The black unemployment rate holds steady at double the white unemployment rate; the median net worth for black households is about 7 percent of white households; annual per capita income for blacks is 62 cents for every dollar of per capita income for whites. When presented with these figures, supporters of affirmative action typically use them as evidence that conservatives kept affirmative action from working. Others say the statistics are proof that affirmative action didn’t really work that well to begin with. But there’s always the third option to consider: that persistent racial inequality is, at least in part, the result of affirmative action working exactly as it was intended to.
● One of those articles that makes me realize I do not understand the Internet: More than 7,000 people collectively lost $300,000 in an online galactic war

● I don't know why Esquire is rerunning this 1998 article on Latrobe's own Mr. Rogers, but it's a hell of a piece. Author Tom Junod references Rogers' one-of-a-kind 1997 Emmy acceptance speech, which you can see here

● Having had my interest piqued by Wanda Guthrie's posting of this article on Facebook, found this Scientific American post: "Pretending Keystone XL Politics is Science."

Video of the week: This past Sunday was the 50th anniversary of the Beatles' first appearance on Ed Sullivan. 50 years! We're as far away from the Beatles' U.S. debut as they were from the outbreak of World War I. 

Anyway, skipping ahead a few years, here's a Beatles-related vignette that has always stuck in my mind: John and Yoko's encounter with cantankerous cartoonist Al Capp during the infamous bed-in of 1969:


Capp's doing a pretty good Bill O'Reilly here, isn't he? 

That was the week that wasn't

Ugh. Gah. Not even one lousy post this past week? Shame on me. We'll do better going forward.

Saturday, February 8, 2014

Saturday grab-bag

Dear America, I saw you naked. (HT The Browser)

● At the bottom of the "Dear America" article, there's a link to a piece on "How the robots saved Pittsburgh."


 Sugar on trial (HT Tony Teelucksingh)


 And via the sugar article, "Eggs and cholesterol


Video of the week: About halfway through Bruno Mars' halftime show at the Super Bowl, a bunch of middle-aged guys turned up and cavorted to some taped music for a few minutes. Dudes looked like this back when they were Bruno Mars' age: 





As you can see, their fashion sense actually has improved in the intervening two decades ...

Wednesday, February 5, 2014

What is the sound of one hand clapping?

When I first heard this well-known Zen koan, I think I was about 12 years old. I was a literal-minded little smart-aleck, and I'm pretty sure I did what I suspect a lot of kids do: I waved one hand back and forth a few times, said "Duh!" or the equivalent, and concluded that people who fall for this stuff are idiots.

One grows up, however, and over the years this has become one of my favorite existential jokes, along with Woody Allen's one about the guy who thinks he's a chicken (which I take to be about life in general, not just about relationships). 

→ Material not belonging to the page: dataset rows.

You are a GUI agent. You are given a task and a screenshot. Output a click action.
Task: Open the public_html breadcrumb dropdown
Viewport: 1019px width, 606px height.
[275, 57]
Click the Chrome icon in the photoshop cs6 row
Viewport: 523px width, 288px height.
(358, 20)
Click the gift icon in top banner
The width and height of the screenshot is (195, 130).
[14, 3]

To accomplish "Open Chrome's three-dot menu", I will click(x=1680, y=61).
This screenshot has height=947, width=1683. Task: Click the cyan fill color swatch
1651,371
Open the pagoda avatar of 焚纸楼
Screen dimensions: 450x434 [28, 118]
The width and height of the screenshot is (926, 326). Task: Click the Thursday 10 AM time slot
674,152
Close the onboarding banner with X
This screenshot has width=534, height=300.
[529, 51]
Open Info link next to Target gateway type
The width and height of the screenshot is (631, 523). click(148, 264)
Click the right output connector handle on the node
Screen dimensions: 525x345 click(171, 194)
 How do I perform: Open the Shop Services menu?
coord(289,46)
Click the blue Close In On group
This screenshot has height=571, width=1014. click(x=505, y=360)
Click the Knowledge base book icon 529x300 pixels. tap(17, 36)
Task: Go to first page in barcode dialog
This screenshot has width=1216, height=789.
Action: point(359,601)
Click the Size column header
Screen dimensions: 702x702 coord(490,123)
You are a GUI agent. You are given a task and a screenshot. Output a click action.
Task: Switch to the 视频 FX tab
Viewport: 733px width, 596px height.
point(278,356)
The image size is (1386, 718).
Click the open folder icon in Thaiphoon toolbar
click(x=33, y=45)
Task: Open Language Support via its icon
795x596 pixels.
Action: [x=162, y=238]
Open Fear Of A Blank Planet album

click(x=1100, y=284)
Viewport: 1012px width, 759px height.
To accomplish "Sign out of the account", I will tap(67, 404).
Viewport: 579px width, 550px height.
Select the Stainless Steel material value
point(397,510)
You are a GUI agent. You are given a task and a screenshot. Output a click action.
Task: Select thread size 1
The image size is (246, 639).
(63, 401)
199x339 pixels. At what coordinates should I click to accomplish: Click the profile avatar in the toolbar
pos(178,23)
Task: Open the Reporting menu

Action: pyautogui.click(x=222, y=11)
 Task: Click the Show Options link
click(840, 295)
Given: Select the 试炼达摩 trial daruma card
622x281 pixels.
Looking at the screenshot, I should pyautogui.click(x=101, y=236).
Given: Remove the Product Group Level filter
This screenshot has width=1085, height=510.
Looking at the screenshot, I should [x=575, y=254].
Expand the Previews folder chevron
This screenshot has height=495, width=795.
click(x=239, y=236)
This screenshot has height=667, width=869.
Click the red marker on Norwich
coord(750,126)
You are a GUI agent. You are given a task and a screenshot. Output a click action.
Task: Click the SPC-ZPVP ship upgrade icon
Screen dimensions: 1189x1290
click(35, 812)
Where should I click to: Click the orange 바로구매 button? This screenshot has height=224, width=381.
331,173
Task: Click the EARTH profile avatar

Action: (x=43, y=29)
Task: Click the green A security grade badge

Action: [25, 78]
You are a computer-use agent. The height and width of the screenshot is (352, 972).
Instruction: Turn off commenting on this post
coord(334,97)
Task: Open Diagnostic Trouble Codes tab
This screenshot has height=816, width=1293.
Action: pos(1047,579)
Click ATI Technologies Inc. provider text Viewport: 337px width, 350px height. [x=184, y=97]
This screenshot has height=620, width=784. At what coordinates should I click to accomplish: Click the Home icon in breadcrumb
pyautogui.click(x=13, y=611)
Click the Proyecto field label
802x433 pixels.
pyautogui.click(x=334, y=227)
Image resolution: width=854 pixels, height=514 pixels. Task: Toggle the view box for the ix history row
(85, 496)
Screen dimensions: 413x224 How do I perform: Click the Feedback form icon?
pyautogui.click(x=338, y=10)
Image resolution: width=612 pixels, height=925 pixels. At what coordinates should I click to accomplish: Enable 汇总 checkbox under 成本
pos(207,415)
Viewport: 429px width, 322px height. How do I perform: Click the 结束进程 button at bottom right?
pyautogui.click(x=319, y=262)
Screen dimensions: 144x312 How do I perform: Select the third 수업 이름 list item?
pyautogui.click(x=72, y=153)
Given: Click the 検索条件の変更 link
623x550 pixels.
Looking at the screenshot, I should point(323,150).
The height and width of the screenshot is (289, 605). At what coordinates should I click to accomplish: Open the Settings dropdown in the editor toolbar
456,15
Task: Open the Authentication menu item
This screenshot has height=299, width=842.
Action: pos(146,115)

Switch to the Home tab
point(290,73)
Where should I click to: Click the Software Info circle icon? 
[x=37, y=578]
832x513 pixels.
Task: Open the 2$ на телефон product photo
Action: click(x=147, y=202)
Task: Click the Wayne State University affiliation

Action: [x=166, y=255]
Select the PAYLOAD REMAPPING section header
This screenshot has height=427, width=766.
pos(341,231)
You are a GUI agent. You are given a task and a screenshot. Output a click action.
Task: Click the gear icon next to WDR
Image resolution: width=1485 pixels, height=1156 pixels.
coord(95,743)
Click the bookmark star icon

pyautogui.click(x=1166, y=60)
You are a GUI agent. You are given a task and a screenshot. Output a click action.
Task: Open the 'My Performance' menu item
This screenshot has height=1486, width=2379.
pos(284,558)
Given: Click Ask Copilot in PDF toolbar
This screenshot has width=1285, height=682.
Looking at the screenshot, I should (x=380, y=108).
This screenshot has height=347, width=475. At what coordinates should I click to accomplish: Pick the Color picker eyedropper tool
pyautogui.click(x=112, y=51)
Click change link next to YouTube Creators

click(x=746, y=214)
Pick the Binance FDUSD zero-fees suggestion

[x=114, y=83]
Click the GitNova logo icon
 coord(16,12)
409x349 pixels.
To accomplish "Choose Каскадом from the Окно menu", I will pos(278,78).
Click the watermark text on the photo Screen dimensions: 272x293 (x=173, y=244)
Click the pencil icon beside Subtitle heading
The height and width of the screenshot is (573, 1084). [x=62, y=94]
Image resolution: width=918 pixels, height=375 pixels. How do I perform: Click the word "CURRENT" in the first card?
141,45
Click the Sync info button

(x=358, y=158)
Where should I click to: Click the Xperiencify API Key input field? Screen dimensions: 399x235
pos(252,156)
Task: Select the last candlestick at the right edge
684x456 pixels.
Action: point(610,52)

A couple of days ago, the koan popped into my head again. This time, the insight it propounds really, really really struck me. Sometimes when you realize something, it just sort of sits there like a frog on a lily pad, blinking at you with a bored expression on its face. Other times, the universe briefly falls apart and puts itself back together before your eyes. This was one of the latter realizations. (And it was turtles all the way down.)

Which I think is the point of koans, so I'm glad the universe took the trouble. It and I are so often at two with each other. 

I'm sure my cluttered, concept-riddled mind will continue to run things most of the time, for better or worse, but it's nice to know that once in awhile that other mind can put in an appearance.